*** Block opens ***

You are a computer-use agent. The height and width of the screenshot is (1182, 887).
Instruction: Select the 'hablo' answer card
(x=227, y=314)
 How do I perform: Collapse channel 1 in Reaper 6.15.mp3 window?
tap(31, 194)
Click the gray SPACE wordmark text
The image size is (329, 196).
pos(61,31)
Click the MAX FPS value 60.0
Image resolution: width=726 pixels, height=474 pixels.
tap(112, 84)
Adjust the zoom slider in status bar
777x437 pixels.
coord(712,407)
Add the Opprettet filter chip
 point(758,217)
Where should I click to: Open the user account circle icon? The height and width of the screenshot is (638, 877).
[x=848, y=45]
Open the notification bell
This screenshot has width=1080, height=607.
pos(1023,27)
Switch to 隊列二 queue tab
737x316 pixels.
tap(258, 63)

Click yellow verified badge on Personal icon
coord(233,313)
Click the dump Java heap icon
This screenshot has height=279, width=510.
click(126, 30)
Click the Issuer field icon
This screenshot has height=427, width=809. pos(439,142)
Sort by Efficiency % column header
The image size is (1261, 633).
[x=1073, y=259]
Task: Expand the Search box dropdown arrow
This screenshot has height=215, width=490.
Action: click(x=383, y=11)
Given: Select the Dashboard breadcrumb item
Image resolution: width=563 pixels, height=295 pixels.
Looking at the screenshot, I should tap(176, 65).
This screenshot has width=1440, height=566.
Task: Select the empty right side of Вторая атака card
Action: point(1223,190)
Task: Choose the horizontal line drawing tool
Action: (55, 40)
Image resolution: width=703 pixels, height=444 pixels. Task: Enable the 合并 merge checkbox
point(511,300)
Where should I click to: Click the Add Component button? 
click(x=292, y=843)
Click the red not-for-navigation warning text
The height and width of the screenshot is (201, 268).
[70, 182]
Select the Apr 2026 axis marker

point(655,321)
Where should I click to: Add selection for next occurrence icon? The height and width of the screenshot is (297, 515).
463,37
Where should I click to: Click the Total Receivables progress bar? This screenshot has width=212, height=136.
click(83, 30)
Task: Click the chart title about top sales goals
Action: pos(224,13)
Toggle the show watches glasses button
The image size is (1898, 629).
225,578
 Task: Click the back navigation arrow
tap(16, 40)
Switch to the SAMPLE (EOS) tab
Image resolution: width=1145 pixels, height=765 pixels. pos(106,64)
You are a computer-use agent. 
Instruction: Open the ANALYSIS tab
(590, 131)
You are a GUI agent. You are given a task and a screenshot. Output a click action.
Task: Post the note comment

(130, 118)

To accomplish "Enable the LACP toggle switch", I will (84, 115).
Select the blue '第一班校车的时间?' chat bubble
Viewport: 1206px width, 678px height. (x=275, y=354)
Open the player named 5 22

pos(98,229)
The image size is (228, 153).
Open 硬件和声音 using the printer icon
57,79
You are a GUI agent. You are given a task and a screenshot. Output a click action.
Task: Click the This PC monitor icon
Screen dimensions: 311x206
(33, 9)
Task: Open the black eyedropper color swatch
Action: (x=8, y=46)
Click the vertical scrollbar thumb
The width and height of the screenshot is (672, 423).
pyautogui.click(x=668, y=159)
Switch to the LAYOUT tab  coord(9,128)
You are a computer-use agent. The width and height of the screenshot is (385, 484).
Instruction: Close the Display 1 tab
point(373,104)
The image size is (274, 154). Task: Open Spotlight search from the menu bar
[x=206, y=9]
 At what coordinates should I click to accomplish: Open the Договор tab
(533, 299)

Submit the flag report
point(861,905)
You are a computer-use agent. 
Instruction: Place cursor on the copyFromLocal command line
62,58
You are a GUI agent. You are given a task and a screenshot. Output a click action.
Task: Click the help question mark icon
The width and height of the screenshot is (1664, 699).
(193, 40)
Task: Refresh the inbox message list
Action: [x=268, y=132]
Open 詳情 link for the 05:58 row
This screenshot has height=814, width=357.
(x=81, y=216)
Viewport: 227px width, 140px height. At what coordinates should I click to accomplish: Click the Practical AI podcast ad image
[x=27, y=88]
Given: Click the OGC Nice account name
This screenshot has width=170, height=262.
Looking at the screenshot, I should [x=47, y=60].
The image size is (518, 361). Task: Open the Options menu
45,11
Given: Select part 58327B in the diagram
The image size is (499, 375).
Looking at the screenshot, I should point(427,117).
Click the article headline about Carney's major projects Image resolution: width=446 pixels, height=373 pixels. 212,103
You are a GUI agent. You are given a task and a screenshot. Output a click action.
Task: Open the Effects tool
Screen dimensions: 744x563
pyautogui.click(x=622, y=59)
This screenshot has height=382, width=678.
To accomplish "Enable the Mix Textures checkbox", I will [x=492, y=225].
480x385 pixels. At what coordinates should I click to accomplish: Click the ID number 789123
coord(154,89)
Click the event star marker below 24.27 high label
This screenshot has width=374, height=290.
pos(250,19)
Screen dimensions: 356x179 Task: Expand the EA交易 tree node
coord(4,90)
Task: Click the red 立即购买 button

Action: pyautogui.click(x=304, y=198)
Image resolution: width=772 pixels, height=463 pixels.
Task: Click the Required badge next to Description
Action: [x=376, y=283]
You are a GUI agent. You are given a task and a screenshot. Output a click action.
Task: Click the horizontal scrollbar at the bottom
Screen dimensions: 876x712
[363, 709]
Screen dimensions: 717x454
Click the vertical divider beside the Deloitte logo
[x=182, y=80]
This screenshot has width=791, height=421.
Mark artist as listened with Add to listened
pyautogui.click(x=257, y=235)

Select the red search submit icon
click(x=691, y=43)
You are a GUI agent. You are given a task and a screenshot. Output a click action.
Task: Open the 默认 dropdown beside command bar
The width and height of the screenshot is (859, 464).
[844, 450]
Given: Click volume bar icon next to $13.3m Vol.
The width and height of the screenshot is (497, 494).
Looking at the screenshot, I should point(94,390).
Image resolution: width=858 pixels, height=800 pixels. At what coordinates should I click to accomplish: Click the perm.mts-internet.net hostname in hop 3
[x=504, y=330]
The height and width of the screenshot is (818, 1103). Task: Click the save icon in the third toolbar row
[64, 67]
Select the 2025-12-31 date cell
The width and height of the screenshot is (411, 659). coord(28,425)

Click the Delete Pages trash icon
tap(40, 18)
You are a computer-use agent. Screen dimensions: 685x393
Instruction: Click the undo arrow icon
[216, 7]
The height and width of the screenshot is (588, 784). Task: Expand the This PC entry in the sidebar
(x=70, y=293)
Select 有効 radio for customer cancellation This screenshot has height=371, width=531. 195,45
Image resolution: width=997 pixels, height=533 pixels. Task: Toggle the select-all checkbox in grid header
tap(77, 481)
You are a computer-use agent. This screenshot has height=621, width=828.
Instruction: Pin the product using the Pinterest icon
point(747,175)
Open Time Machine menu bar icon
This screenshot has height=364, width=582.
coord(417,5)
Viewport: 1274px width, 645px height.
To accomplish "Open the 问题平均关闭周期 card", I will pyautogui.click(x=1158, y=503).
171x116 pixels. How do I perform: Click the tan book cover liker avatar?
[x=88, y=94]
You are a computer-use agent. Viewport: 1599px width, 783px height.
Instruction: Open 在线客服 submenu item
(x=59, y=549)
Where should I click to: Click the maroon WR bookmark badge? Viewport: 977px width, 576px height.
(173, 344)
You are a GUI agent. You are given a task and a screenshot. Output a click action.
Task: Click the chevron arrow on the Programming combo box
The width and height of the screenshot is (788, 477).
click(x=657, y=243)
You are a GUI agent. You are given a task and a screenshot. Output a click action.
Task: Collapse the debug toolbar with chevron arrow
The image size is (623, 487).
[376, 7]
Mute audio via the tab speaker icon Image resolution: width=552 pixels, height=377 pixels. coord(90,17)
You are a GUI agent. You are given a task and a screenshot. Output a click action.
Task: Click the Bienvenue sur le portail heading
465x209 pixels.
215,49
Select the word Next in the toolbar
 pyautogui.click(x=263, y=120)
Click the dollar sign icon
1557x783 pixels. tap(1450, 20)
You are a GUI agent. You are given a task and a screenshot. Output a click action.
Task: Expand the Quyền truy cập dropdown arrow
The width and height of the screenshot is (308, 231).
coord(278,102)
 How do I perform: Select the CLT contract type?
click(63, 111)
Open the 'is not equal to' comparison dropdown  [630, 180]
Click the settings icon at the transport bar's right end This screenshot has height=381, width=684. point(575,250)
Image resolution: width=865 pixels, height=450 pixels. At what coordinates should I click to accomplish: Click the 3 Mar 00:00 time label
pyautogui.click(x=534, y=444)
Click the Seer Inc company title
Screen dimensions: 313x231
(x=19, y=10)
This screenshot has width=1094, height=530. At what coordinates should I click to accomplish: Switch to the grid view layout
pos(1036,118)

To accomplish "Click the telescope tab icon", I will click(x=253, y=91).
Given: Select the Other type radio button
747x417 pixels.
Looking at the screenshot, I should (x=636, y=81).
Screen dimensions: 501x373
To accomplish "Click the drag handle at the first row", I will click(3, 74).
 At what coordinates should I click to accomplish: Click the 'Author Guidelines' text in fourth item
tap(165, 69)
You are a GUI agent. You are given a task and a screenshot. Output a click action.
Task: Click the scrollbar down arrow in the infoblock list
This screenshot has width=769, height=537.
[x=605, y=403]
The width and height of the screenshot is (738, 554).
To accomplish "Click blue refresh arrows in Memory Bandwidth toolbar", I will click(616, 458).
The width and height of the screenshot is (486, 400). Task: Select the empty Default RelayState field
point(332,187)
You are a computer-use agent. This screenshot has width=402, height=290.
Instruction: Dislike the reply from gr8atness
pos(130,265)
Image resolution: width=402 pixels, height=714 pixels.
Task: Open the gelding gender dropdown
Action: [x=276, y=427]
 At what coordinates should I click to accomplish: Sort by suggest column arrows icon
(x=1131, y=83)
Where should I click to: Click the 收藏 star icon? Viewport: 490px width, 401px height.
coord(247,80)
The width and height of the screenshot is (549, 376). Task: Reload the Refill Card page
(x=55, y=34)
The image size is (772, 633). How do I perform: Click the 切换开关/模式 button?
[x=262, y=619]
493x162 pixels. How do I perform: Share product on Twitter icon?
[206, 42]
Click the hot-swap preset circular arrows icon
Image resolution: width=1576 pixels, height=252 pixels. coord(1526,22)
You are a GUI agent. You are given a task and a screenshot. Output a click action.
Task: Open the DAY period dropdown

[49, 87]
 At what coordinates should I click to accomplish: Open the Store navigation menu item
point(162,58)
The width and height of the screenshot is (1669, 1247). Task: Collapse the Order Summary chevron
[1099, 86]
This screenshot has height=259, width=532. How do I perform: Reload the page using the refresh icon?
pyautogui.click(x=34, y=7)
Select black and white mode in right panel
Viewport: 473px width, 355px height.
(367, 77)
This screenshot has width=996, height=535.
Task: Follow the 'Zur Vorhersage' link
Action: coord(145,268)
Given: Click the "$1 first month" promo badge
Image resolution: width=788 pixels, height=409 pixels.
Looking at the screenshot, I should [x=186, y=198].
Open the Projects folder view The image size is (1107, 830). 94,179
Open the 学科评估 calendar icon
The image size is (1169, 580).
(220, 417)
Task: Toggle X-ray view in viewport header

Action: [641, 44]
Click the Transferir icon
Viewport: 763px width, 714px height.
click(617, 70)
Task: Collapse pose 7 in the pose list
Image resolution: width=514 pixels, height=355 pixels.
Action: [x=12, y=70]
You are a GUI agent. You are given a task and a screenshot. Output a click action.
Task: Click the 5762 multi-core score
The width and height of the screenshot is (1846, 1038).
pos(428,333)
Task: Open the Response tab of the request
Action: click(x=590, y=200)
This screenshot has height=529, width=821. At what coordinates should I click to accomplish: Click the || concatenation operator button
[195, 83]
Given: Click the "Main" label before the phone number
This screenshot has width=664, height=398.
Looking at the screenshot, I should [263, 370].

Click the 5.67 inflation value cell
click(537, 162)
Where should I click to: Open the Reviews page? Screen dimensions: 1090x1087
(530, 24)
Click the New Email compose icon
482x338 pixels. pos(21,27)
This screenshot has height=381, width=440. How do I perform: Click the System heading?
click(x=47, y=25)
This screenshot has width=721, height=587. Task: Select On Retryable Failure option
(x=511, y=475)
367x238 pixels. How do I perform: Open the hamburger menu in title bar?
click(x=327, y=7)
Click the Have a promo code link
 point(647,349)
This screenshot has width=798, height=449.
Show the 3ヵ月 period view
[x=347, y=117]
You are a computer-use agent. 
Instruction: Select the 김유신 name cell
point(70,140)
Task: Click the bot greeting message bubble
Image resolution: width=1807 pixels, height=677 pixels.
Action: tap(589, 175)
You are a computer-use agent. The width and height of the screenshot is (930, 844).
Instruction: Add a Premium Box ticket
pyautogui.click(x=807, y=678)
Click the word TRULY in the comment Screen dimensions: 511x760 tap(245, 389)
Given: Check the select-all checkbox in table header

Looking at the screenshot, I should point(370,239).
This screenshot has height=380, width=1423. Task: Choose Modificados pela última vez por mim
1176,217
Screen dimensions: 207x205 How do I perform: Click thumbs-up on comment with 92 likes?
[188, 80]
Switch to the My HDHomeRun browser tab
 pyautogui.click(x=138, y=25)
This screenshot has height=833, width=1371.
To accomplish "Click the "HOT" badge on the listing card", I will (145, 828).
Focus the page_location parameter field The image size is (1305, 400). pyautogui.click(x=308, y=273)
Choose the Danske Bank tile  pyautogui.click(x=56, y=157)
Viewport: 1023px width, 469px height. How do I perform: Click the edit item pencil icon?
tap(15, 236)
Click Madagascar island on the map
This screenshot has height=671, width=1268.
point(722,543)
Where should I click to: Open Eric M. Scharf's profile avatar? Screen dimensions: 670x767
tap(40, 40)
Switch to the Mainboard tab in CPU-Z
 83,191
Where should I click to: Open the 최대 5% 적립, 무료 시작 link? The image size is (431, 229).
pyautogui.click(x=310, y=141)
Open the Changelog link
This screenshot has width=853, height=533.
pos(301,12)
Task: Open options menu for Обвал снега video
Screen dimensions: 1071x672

*** Block closes ***

** ASSIGNMENT **
Your answer should be the lines of the records that hold the string "radio".

** EXERCISE RESULT **
Select 有効 radio for customer cancellation This screenshot has height=371, width=531. 195,45
Given: Select the Other type radio button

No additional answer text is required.